HIPAA in the time of COVID-19: What information can be shared to keep the public safe? What remains private?

HIPAA in the time of COVID-19: What information can be shared to keep the public safe? What remains private?
HIPAA Explainer

SOUTHEASTERN NORTH CAROLINA (WECT) - The number of cases of the novel coronavirus in Southeastern North Carolina continues ticking upward, and with every increase come additional questions about those affected.

The WECT newsroom has received countless phone calls, emails and social media messages asking for details on those diagnosed with COVID-19, with many wanting to know who those people are and their movements prior to getting a positive test result.

The Law

The biggest barrier to answering those questions is the Health Insurance Portability and Accountability Act, known colloquially as “HIPAA,” which protects an individual’s private healthcare information.

According to the United States Department of Health and Human Services: “The Privacy Rule protects individually identifiable health information from unauthorized or impermissible uses and disclosures. The Rule is carefully designed to protect the privacy of health information, while allowing important health care communications to occur.”

In general, healthcare providers can only release an individual’s information with written consent, unless that information is critical for the patient’s treatment or the protection of the public at large.

In their releases, local governments have alluded to HIPAA when announcing new cases of COVID-19.

For example, when announcing its second confirmed case of the virus, Pender County officials said the individual’s case was travel-related, but stated: “To protect the individual’s privacy, no further details will be released.”

While the COVID-19 pandemic does not rule HIPAA void, the federal government has provided new guidelines that allow for some information to be shared by hospitals in order to stop the spread of the disease.

HIPAA allows healthcare providers to share protected patient information — without the patient’s written consent — with law enforcement, paramedics, other first responders and public health agencies, as long as the sharing of that information is needed to best treat the patient or control the spread of the disease.

For example, 911 call centers across Southeastern North Carolina have begun screening callers for COVID-19 symptoms, and the new HIPAA guidelines allow dispatchers to maintain a list of positive COVID-19 cases in order to best protect first responders.


Lisa Brown, public health preparedness coordinator for New Hanover County, explained not only does the law limit what information can and should be shared, but she said releasing the names of COVID-19 patients and other identifying information “would ultimately be counterproductive.”

She said the most pressing reason is the patient’s safety.

“There have been instances of individuals being identified in other jurisdictions through the demographic and case information shared, which led them to be identified by the public as being a patient with COVID-19. The results have been unwanted levels of attention and harassment,” Brown said.

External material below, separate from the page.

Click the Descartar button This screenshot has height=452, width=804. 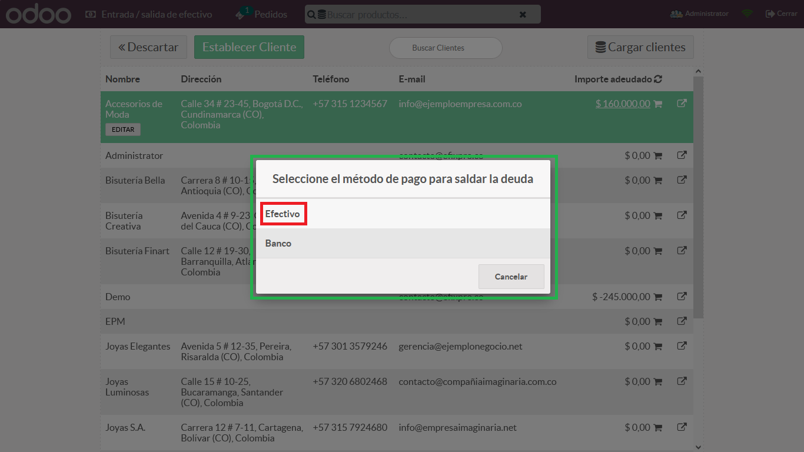148,47
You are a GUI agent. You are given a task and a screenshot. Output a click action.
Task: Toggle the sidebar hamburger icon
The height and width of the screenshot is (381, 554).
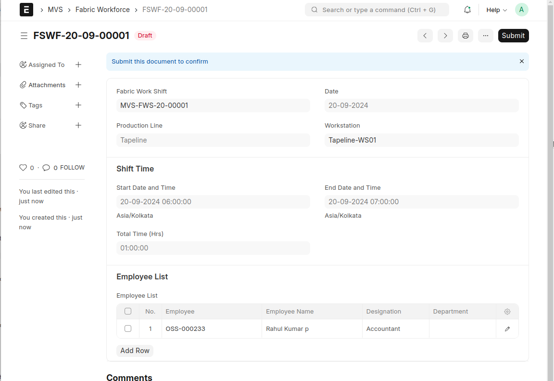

Hospitals and doctors are supposed to share testing information for suspected COVID-19 cases, as well as any positive test results, with the county and state so those public health agencies can trace the individual’s contact with others.

Brown said while people may want to figure out on their own if they’ve had contact with an infected person, a practice of publicly identifying cases of the virus could stymie that process.

“The public health contact tracing process is dependent on the person with the communicable disease being open and transparent about who they have had contact with and when. If they fear publically being named, it is likely this will result in the individual not being fully transparent about who they have potentially exposed or where they have been, actually leading to more cases of COVID-19 rather than less,” she said.

Brown said the fear of being named or having enough information released for the public to figure out the identity of a patient could also lead people to avoid medical care for the virus, which would result in a negative outcome for that person.

Ultimately, Brown said because COVID-19 is now considered “widespread” and there has been documented community transmission, identifying information would not help anyway.

“Identifying information in that case could give a false sense of security if certain people or places are avoided, when it is understood that transmission is possible anywhere,” she said.